Sebastian Vettel chases Jenson Button at Istanbul © LAT

More than once Vettel found himself stuck behind slower cars and not able to fully exploit his speed last year. Sometimes these things are out of the control of the driver and his team, but there were races where a wrong call proved costly.

"It's a difficult question. Strategy, if it's a normal race, you can't be magical on the strategy. It's pretty easy and pretty straightforward. You can only mess it up.

"For sure we learned things. Some of our strategies were not the best probably. Looking back at races like Turkey, we tried to put Jenson under pressure, but we just didn't have the pace, so it didn't work. Then because of the strategy, I lost a position to Mark [Webber]. Or races like Monaco, where looking back we were just too aggressive. But all these decisions we took as a team, so there's not one person or a group of people to blame.

"I think it's also important to have made these mistakes, because you can learn a lot. The key is obviously to do better and don't make the same mistakes again, like it is in life. When you learn how to walk, for sure you will fall down, but this will only teach you the next time to walk better and longer."

Although there were self inflicted mistakes that cost points, the things that really cost him were out of his hands (and in the case of the Renault engine failures, out of the team's as well). But Vettel never complained, or offered any public criticism when things didn't quite work out.

"It's pretty easy. Myself, I work as hard as I can, in the car, outside the car, preparing the car and preparing myself as hard as I can. And if you go to a race like Valencia, you have a good qualifying, you're racing, and all of a sudden the engine blows. Of course you say 's***', you are pissed off. But Monday morning you can wake up and say OK, this was out of my hands, the points four or five we lost in Valencia. But I did everything to be ready at that moment, I was ready, and something that was out of my hands went wrong.

"So I cannot blame myself for being lazy last Thursday and not going on the bike, for being lazy in general, because I didn't do what I had to do, I didn't make the preparation as good as I should and so on. As long as you can wake up and say to yourself honestly I've done everything, it was just not going in your direction, then it's easy to accept. But for sure at that moment, you are pissed off.
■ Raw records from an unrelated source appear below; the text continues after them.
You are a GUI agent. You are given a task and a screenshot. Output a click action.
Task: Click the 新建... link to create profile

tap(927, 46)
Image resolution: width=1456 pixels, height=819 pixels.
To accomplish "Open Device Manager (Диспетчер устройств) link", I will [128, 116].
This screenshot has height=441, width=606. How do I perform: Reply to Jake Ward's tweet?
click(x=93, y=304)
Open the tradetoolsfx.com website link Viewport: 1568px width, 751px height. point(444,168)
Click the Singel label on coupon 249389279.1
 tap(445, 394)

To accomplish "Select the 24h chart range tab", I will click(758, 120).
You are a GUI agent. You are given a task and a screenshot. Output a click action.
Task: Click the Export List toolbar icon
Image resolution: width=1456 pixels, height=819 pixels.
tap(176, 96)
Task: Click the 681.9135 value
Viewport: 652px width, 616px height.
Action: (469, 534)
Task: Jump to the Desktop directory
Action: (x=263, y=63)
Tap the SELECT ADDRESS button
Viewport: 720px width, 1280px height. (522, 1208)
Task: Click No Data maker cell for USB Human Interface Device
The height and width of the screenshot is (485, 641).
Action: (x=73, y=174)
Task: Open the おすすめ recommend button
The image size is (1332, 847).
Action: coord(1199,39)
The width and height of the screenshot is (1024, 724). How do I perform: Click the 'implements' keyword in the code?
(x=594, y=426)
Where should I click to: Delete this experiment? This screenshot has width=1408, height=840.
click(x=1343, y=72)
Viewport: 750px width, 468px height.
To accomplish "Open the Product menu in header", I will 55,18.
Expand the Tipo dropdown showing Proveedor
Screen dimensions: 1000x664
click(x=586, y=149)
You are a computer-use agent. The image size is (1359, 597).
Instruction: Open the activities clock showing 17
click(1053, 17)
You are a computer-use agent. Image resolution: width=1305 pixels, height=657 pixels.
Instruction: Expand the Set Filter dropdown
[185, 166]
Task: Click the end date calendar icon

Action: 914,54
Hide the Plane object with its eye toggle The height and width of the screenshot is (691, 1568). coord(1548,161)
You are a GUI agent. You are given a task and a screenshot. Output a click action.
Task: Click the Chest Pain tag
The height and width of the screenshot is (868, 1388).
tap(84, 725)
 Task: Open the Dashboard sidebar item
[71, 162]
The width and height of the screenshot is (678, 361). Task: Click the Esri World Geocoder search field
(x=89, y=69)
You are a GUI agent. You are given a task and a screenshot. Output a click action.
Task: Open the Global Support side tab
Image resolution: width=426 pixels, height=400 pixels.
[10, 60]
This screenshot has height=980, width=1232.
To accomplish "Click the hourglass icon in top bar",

As I said, we are a team.

Sebastian Vettel has a mechanical failure during the European Grand Prix in Valencia © LAT

"The day comes like Australia. I had an accident. At the end it always takes two, Robert [Kubica] and myself we crashed, you can discuss all day long whose fault it was, he would say it was mine, I would say it was his. These things happen, it's part of racing. The team could also say, 'He's an idiot, he sits in the car, why doesn't he take six points for us? What a w*****, what an idiot.' And they are not saying it.

"The day comes when maybe the team doesn't work 100 per cent, or the pitstop goes wrong and you lose one or two positions, but these are things you have to go through, and then can only make you stronger. You come back the next year you don't do any mistakes, and you blow everyone else away."

And that is what the opposition has to worry about. Vettel isn't the sort of guy to make the same mistake twice, and the team learned too from being in a title chase for the first time. So given a quick car, how strong is Vettel going to be on the back of the education he received last year?

"Looking back it was a very important season for the team, and for myself as well. As you said it was the first time fighting for the championship, I think also going through the season, a lot of things happened, things that we can improve for the future, just by setting it up differently, and learning from what happened last year."